Need Statement #4. Congestion levels on the existing river crossing facilities result in unreliable public transportation service, thereby necessitating an improvement in transit travel time and reliability from/to West Salem.Um...tolling will help a lot. As would staggered start times for downtown businesses. The TDM/TSM analysis was inadequate, and conclusions like this should not be drawn from it.
Need Statement #5. The existing river crossing options in Salem are inadequate to accommodate emergency response vehicles in the event of restricted access to and/or closure of the existing bridges because of an emergency or other incident, resulting in the need to provide improved crossings or an additional crossing in case the Center Street and Marion Street Bridges are closed or limited because of an incident.Probably true, but a smaller bridge would address this particular need. So would making each bridge two-way.
As I read the Purpose and Need, rather than asking impartially about transportation and connection problems, and looking at a range of solutions, the project team appears to be backing into a "Purpose and Need" preordained to return a particular solution - a big highway style bridge. The analysis fails to "objectively evaluate all reasonable alternatives."
For more on the River Crossing see a summary critique and all breakfast blog notes tagged River Crossing.
3 comments:
Regarding need 1. The original Capacity Study starts with this whopper: By 2015, traffic volumes on the bridges are
expected to increase again by almost 40 percent to 106,500 ADT. The p.m. peak-hour design
capacity on the Marion Street Bridge is currently estimated at approximately 4,500 vehicles. The
estimated p.m. peak-hour traffic demand on the Marion Street Bridge in 2015 will be
approximately 6,700 vehicles, creating a p.m. peak-hour traffic capacity deficit of about 2,200
It is now 2012 and I doubt we've cracked 90000 ADT.
I'm looking for the freight numbers now. IIRC they are about 4% of trips over the bridge.

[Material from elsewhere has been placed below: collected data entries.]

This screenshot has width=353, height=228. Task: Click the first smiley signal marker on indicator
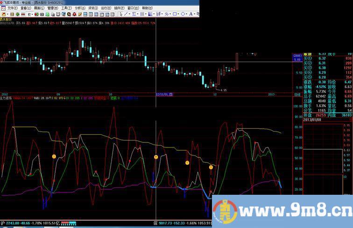click(x=54, y=156)
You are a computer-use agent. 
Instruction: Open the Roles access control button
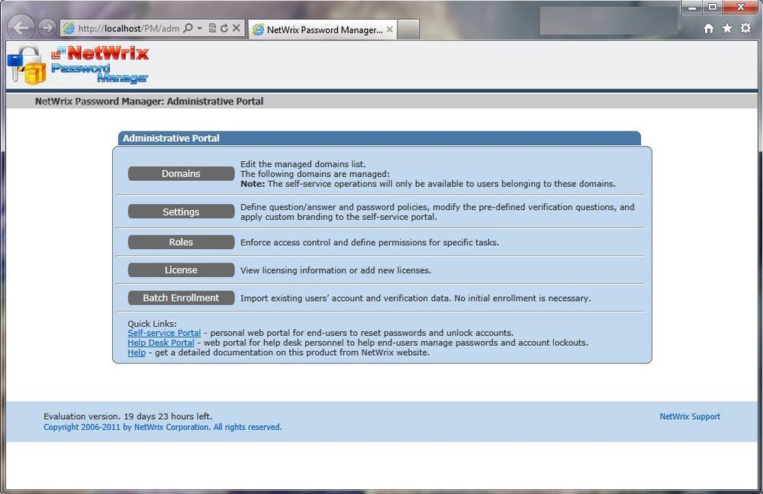pos(181,242)
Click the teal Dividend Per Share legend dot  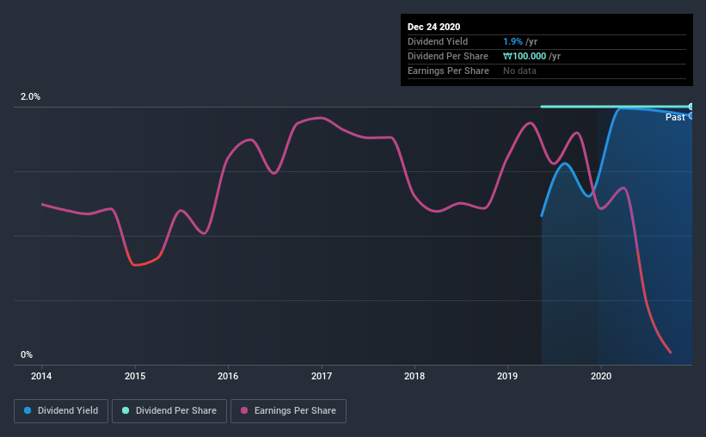[126, 410]
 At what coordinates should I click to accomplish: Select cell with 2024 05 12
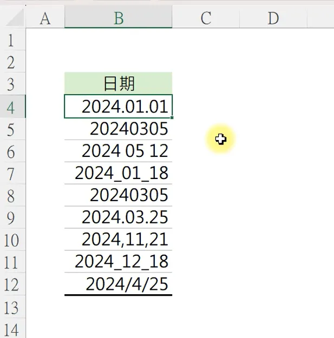pyautogui.click(x=119, y=151)
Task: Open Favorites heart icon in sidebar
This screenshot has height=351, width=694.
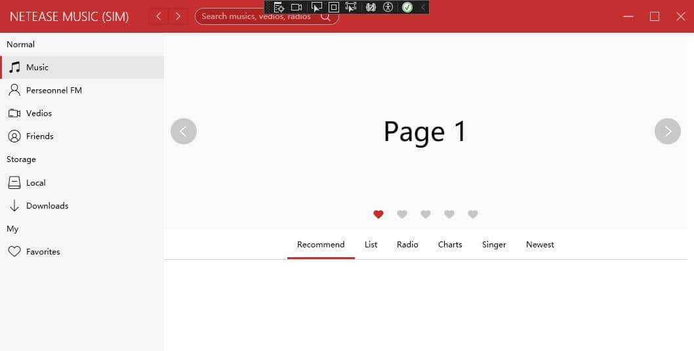Action: pyautogui.click(x=14, y=251)
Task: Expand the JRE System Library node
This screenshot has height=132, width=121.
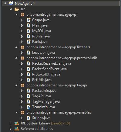Action: coord(10,123)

On freight from the ES: In 2009, truck trips accounted for 4.5 percent of traffic flow across the bridges. Because of the
region’s growing population and employment, freight travel demand across the river
increased an average of approximately 1.8 percent per year between 1995 and 2009. High
traffic levels are resulting in increasing levels of delay.
Chapter 3 shows that for many intersections in the study area they will actually perform worse with a third bridge than with no build. Even the $700 mil. option shows no improvement over today. So what "fails to meet the mobility standard" today will still fail in 2031.
There's something Medieval and Scholastic about the way a large structure of faulty conclusions are spun out of faulty assumptions and analysis - but hey, it's internally consistent, right?
Never mind the data - it's a glorious cathedral of thought!
But at some point you have to ask when do the faulty conclusions start becoming knowing falsehoods?